# Short task 1
Check three statements against the passage on consolidation methods, answering yes or no for each and quoting the words of the passage that settle it. (a) Under AS 23, investments in associates use the Equity Method. (b) Under Ind AS 28, joint ventures use the proportionate consolidation method. (c) AS 27 is titled "Financial Reporting of Interests in Joint Ventures."
# Short task 2
Extract every line of the entries below the passage on consolidation methods, copying each one exactly and omitting the pictures.

# Selection
-=-=-

2. AS 23 Equity Method for Associates:
Investments in associates are accounted for using the Equity Method as prescribed in Accounting Standard (AS)
23, “Accounting for Investments in Associates in Consolidated Financial Statements”.
3. AS 27 Proportionate consolidation method Joint Ventures:
A parent that has an interest in a jointly controlled entity, reports its interest in the consolidated financial
statements using proportionate consolidation method in accordance with Accounting Standard (AS) 27,
“Financial Reporting of Interests in Joint Ventures”.
4. Similar Procedures:
Many of the procedures appropriate for the application of equity method and the proportionate consolidation
method are similar to the consolidation procedures set out in Accounting Standard (AS) 21, “Consolidated
Financial Statements”.
Consolidation Methods under IND AS.
Ind AS 28 Consolidation Concepts for JV & Associates: Investments in associates and joint ventures are
accounted for using the Equity Method as prescribed in Indian Accounting Standard (Ind AS) 28, “Investments
in Associates and Joint Ventures”.

-=-=-

# The data

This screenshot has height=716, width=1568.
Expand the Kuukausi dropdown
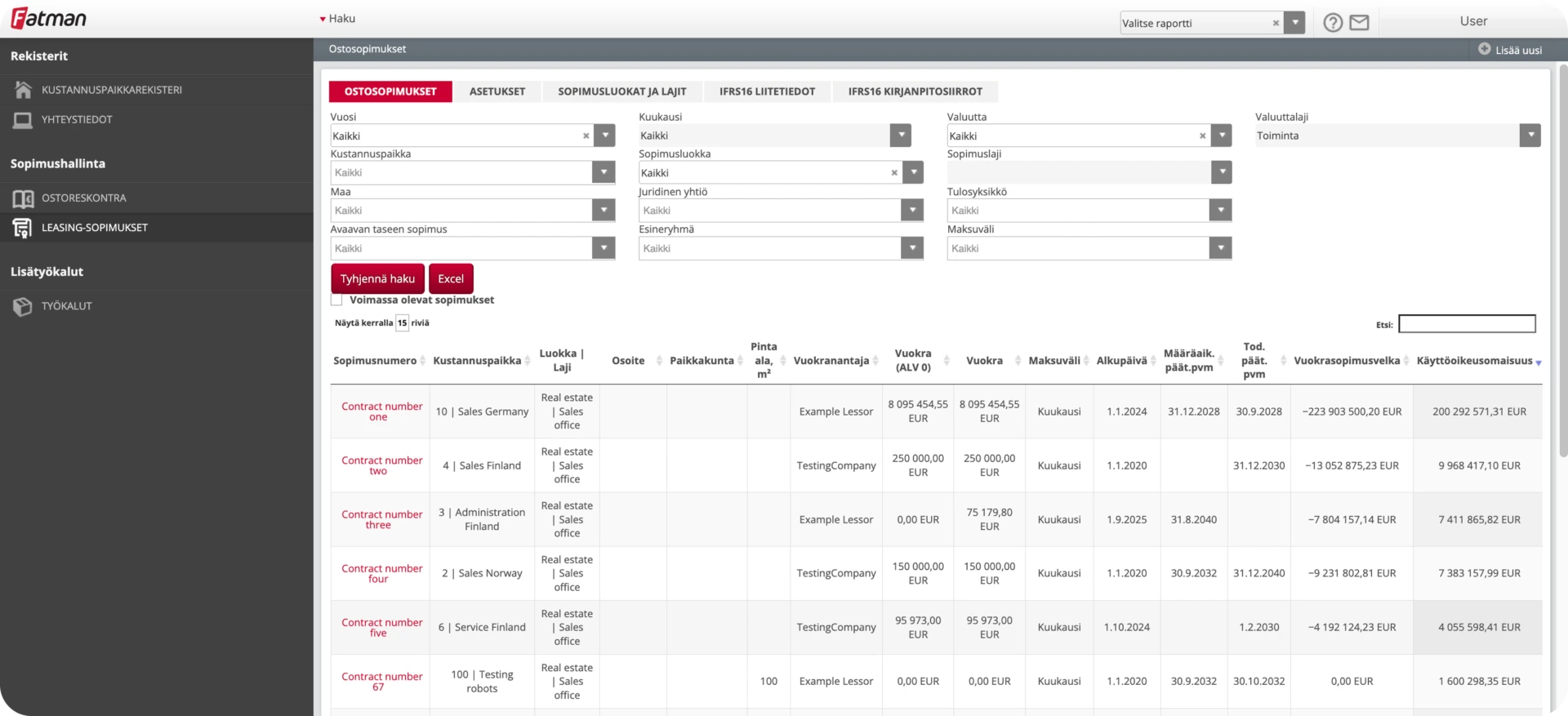[900, 136]
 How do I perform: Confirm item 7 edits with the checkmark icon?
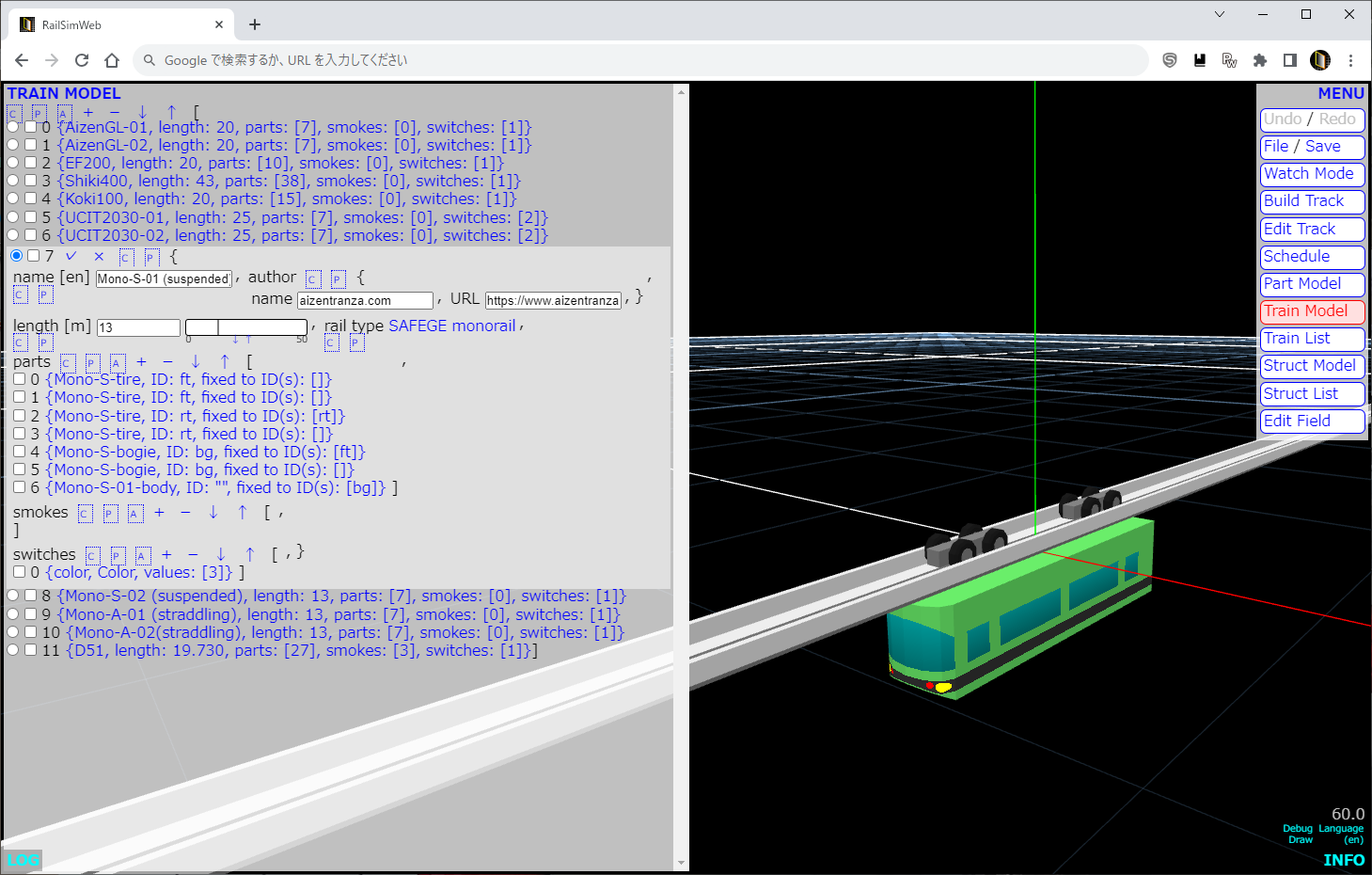(71, 256)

-=-=-

# Response 1
(a) Yes: "Investments in associates are accounted for using the Equity Method as prescribed in Accounting Standard (AS) 23"
(b) No: "Investments in associates and joint ventures are accounted for using the Equity Method as prescribed in Indian Accounting Standard (Ind AS) 28"
(c) Yes: "Accounting Standard (AS) 27, “Financial Reporting of Interests in Joint Ventures”"

# Response 2
This screenshot has height=716, width=1568.
Expand the Kuukausi dropdown
[900, 136]
 How do I perform: Confirm item 7 edits with the checkmark icon?
(71, 256)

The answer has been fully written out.